He looked at his watch.
“I got an hour before I need to be in Meadow Glen, let’s get to it.”
Derry was going to follow up with the security company that installed both Lauren’s and Bailey Joe’s systems, before joining Sonny and Jessie on patrol.
Cutter would be pulling extra hours, overseeing prisoner transport to court with Deputy Evans, another part-timer.
“The council meeting has been moved to tomorrow, Sheriff,” Audrey informed him. “The mayor will suddenly be out of town for a week, and he wanted to push it up for sooner than later.”
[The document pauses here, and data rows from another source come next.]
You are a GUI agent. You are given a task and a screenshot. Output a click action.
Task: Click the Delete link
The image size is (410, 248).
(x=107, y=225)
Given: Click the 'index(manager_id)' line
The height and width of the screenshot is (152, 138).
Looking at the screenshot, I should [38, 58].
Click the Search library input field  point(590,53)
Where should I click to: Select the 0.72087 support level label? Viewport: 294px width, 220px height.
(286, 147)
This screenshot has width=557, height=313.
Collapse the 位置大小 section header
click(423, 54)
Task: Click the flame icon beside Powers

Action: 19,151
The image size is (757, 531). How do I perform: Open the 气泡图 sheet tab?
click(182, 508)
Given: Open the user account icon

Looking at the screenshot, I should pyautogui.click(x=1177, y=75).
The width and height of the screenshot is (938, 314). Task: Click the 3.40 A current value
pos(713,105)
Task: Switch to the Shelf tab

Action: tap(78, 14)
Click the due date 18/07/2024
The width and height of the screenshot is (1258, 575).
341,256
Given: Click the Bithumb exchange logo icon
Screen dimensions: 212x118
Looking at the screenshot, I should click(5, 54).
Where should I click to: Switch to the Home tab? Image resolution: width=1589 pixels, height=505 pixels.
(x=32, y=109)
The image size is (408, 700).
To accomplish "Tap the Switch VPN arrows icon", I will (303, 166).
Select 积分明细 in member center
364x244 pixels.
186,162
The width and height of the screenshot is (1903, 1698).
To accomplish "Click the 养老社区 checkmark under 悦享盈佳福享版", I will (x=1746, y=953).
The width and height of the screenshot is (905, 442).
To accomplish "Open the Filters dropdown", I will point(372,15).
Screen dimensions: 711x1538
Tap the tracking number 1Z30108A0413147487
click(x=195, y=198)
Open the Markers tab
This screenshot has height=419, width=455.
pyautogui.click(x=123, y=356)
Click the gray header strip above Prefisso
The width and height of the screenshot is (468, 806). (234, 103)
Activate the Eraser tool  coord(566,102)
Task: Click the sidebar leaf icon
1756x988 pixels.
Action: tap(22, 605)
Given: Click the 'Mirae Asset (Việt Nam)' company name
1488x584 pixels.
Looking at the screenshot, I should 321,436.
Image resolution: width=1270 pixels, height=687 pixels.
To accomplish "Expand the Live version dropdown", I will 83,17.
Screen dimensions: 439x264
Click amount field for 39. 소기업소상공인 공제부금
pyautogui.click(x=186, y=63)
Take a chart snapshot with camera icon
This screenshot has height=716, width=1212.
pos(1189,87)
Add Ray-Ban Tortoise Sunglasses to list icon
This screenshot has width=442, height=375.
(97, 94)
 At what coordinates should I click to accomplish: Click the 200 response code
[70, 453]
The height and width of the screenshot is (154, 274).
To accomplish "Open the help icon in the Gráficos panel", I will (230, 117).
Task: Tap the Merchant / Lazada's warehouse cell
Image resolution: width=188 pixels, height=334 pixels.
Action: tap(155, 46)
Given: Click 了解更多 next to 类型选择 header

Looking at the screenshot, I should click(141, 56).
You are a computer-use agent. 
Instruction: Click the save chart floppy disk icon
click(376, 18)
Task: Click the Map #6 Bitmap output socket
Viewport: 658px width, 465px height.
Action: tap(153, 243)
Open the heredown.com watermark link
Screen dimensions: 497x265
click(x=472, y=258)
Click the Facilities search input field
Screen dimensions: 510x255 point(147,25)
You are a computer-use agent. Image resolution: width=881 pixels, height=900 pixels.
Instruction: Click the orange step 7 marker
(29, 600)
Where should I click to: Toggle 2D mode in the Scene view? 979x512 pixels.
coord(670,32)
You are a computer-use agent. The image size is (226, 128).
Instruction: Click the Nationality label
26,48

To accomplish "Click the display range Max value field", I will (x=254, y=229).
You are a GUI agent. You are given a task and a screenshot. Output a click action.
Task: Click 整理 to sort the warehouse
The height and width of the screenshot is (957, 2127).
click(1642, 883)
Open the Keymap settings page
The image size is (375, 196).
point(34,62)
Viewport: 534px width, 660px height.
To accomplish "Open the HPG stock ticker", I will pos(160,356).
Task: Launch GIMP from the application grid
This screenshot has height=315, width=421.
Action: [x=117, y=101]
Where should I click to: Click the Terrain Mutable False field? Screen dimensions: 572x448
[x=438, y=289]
Santiago gritted his teeth. Time constrictions were squeezing him from all directions; but he wouldn’t regret taking his day off and spending it with Lauren.
The change in the meeting though, likely meant Lauren wouldn’t have the time she needed to prepare and present her findings to the community and the council.
It wasn’t really a secret, but he had to wonder if the mayor found out he’d hired Lauren to do a forensic audit; wondered if that was the real reason the meeting was changed.
He took a breath, rolled his shoulders, and donned his sunglasses.
“Roan and I will be meeting with the prosecuting and defense attorneys before appearing in court.
“Copy that,” everyone said, standing or gathering their belongings.
The front door opened, and Lauren walked into the space looking shifty and scratching her arms and neck like she’d developed a virulent rash.
She walked toward him in twitchy jerky movements, sidling up to him and leaning in like she was gonna tell him a secret, eyes darting around at every one in his staff as they watched her.
“Say man say,” she whispered loudly, scratching at the skin of her inner elbow. She sniffed and pretended to wipe her nose. “Talk on the mountain is you got that 3x’s—S’s. I’m in a bad way, man, I need a fix. I’ll do anything, man.”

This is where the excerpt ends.